===== INPUT DATA =====
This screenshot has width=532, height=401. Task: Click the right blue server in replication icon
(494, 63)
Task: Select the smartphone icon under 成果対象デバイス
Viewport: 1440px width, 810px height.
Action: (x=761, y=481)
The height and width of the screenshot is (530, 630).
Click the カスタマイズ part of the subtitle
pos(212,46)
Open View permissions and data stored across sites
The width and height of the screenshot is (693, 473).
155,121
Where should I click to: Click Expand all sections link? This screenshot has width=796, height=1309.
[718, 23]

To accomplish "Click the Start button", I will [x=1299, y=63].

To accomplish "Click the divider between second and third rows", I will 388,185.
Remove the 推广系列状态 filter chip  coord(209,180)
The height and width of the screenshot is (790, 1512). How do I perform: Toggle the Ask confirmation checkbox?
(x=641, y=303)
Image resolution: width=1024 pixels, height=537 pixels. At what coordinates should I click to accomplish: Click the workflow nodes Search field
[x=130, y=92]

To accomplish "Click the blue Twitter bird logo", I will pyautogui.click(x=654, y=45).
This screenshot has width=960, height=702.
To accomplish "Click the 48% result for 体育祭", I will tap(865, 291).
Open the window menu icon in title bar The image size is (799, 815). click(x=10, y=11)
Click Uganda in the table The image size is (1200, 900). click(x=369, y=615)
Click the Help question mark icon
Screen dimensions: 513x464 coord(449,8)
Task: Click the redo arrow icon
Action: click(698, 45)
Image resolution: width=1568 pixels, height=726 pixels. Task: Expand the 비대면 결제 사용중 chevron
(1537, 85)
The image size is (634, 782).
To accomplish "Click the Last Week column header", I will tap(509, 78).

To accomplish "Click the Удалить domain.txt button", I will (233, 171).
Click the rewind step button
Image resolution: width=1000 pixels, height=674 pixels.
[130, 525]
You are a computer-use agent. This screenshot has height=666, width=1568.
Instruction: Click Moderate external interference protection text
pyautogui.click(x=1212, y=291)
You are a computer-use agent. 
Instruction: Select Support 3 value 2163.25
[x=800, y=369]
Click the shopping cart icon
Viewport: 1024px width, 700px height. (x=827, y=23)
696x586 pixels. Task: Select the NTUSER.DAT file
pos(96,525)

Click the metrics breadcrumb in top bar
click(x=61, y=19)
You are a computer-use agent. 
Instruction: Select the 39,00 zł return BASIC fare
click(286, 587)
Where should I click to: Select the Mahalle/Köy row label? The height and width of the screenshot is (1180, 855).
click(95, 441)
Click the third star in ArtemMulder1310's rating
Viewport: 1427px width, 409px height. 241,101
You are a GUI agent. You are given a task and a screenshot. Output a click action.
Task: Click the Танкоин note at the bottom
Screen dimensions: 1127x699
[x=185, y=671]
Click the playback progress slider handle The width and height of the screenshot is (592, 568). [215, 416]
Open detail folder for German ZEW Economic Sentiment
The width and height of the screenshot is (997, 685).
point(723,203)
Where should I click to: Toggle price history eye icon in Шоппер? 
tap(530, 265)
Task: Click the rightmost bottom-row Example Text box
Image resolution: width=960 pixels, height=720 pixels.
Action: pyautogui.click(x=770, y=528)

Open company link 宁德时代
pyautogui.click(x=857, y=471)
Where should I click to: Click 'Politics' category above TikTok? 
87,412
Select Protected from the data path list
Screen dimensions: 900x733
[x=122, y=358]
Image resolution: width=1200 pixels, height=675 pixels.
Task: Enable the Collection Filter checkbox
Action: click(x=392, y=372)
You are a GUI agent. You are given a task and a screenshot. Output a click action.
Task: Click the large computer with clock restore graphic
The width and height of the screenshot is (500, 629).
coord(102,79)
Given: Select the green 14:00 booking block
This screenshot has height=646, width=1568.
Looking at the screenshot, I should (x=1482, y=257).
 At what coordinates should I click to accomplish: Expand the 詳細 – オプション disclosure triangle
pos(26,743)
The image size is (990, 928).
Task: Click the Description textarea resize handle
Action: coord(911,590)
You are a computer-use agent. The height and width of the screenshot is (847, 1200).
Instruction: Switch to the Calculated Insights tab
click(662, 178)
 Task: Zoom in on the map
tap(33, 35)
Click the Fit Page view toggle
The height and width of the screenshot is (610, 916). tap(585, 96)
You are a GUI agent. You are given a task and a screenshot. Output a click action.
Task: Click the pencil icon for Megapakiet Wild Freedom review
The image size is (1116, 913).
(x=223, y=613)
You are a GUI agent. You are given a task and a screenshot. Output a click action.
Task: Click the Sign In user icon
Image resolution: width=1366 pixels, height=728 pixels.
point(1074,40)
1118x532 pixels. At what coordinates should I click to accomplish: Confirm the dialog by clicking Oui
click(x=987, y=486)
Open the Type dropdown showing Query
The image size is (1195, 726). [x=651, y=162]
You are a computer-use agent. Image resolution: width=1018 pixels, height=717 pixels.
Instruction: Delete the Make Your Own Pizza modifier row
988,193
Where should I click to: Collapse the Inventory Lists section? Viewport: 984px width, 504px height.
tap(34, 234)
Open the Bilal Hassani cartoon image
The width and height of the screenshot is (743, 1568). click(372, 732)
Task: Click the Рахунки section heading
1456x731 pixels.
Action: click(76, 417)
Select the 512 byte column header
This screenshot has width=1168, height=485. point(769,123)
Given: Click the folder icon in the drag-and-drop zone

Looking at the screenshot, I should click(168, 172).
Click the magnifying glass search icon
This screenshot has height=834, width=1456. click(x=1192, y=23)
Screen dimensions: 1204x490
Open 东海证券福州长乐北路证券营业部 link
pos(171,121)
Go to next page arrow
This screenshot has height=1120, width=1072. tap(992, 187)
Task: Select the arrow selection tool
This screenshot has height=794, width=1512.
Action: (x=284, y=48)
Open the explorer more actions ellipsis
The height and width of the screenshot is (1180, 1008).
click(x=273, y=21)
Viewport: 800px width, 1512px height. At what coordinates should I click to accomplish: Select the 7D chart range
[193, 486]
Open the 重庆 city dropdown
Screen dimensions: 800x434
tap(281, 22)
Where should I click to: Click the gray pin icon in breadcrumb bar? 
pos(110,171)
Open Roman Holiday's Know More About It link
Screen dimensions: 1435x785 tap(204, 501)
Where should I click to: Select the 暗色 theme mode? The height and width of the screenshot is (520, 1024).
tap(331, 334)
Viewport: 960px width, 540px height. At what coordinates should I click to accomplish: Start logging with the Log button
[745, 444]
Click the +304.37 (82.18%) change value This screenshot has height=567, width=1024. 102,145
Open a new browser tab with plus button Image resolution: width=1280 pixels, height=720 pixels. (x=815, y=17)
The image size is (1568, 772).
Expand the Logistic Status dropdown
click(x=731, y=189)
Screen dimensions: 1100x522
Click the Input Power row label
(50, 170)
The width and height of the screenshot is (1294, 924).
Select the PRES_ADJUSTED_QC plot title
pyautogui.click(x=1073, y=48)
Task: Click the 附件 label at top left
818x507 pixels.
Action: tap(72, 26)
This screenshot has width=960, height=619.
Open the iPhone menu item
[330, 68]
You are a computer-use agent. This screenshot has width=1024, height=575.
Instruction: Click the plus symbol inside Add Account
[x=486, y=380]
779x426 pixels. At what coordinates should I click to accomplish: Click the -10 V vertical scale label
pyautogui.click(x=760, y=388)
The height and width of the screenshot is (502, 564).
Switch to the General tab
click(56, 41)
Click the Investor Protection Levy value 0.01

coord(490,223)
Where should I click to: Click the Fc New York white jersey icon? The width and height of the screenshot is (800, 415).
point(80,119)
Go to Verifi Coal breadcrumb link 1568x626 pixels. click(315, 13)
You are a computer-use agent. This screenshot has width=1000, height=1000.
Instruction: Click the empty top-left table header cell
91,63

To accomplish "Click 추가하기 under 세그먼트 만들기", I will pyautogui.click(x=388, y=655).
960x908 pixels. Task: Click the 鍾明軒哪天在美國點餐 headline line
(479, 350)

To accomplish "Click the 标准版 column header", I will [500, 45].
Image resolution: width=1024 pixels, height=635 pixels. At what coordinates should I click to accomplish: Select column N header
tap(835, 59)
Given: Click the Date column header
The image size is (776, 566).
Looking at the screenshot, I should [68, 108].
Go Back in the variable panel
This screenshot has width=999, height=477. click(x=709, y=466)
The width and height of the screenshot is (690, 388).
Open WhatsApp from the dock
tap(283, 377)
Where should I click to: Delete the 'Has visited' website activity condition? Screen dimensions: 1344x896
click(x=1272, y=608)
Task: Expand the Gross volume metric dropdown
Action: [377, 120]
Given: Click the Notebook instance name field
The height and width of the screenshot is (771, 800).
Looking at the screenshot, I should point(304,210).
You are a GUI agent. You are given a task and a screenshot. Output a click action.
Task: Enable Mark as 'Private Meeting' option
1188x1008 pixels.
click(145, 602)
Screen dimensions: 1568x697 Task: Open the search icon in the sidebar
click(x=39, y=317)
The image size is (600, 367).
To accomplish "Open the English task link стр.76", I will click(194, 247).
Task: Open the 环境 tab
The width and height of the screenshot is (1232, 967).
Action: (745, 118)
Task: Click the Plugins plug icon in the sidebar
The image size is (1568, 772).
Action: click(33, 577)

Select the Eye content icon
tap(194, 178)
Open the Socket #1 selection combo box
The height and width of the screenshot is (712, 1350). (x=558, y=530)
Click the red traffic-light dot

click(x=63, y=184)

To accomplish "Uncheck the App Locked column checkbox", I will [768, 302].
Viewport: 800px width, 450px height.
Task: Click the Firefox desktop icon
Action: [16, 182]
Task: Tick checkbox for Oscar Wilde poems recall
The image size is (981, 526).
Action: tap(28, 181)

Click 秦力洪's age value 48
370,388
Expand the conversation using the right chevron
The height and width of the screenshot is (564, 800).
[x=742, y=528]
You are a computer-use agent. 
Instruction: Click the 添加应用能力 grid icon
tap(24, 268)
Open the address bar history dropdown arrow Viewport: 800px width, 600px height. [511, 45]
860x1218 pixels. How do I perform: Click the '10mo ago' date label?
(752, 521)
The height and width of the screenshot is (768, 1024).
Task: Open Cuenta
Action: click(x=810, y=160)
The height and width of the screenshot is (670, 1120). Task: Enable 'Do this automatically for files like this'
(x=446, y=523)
=====
AIM OF THE TASK =>
Whenever the word "computer" appears in a line above, copy that line.

RESULT =>
You are a computer-use agent. This screenshot has height=666, width=1568.
You are a computer-use agent. 
You are a computer-use agent. 
Task: Click the large computer with clock restore graphic
You are a computer-use agent. The height and width of the screenshot is (847, 1200).
You are a computer-use agent. Image resolution: width=1018 pixels, height=717 pixels.
You are a computer-use agent. This screenshot has width=1024, height=575.
You are a computer-use agent. This screenshot has width=1000, height=1000.
You are a computer-use agent. 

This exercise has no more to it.